Le chaos dans les Balkans et l’influence croissante des puissances extra-européennes, tacitement autorisées par l’Allemagne dominante, représentent un grand danger pour la stabilité européenne. La seule chose qui reste aux Serbes à faire dans ce jeu complexe et difficile est de compter uniquement sur la Russie, leur ami oriental par foi et origine. Or, les Serbes sont une nation européenne et notre destin est indissolublement lié à l’Europe, dont les frontières nous avons si longtemps défendu.
Ce rappel du Front de Salonique et de l’arrivée de l’armée française dans les Balkans est une invitation pour nos amis français à réfléchir de nouveau de cet espace dans le contexte d’aujourd’hui, et à reconnaitre tous les enjeux non seulement dans la région mais aussi ceux dans toute l’Europe.
Je suis profondément convaincu que les Balkans sont l’endroit où le retour de la France peut marquer le début de son rôle de leader renouvelé en Europe, à l’aide d’un renouveau affirmé de l’alliance avec les Serbes, qui le souhaitent sincèrement.
La victoire serbo-française et les forces récupérées des Serbes en ce temps-la, il y a 103 ans, étaient l’introduction au renouveau d’une Europe libre tournée vers Paris. Nous comprenons que les circonstances ni le rapport de puissance ne sont pas les mêmes.

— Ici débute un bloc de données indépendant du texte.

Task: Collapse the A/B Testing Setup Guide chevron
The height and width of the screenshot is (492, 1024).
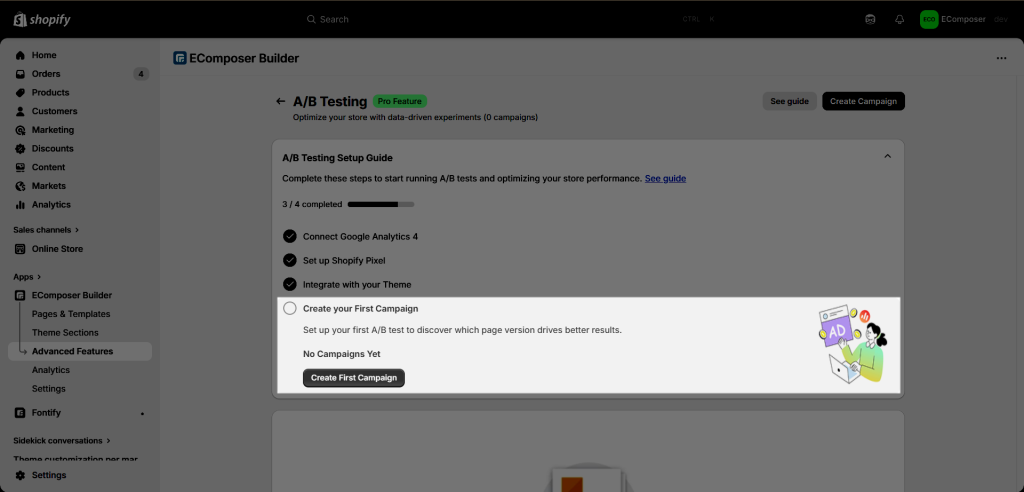Action: pos(887,156)
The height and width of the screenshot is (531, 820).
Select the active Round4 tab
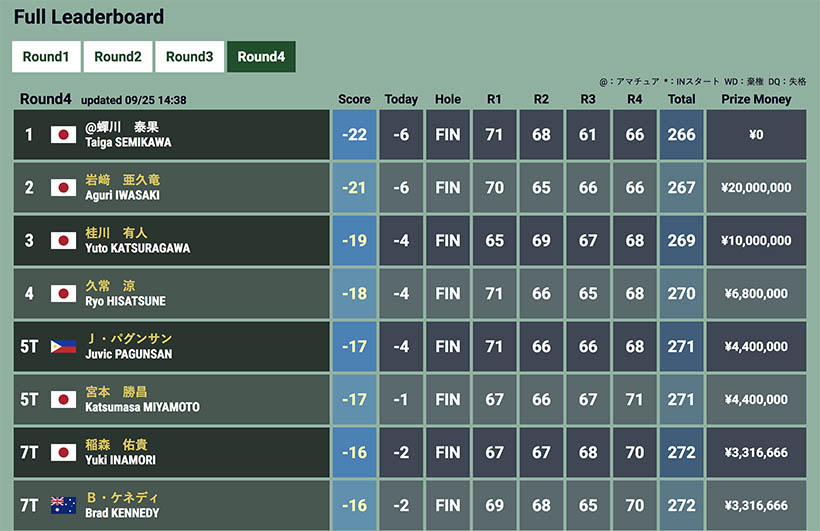261,57
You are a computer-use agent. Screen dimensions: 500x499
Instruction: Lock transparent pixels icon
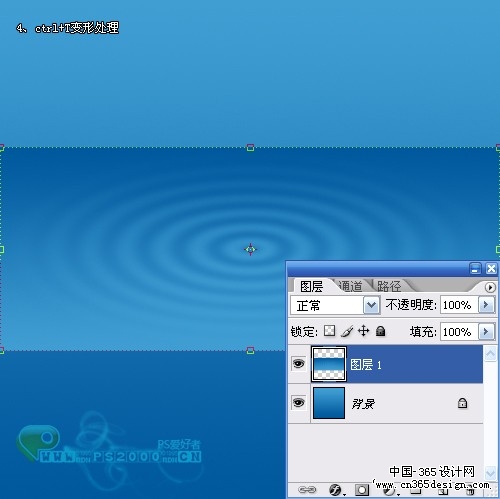329,331
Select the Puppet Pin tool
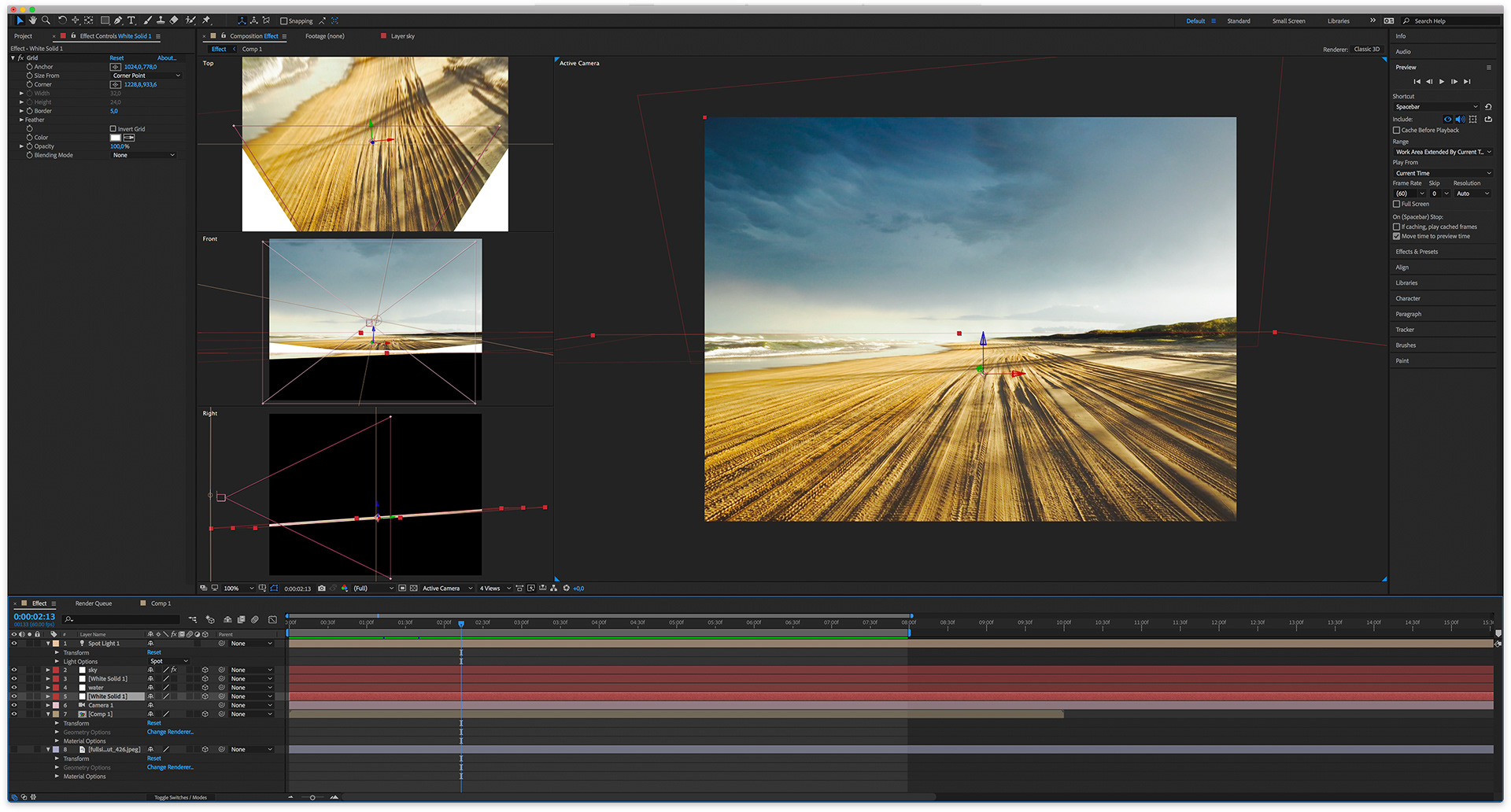This screenshot has height=812, width=1511. tap(206, 20)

Pourtant, les grandes nations doivent suivre le chemin que Dieu leur a donné, quelle que soit la force des enjeux ou des tentations. La France ne peut pas échapper à sa grandeur et à sa position de leader en Europe sans trahir sa mission historique. Là, sur le nouveau front politique pour les valeurs et le destin communs, ses amis serbes l’attendent dans les Balkans.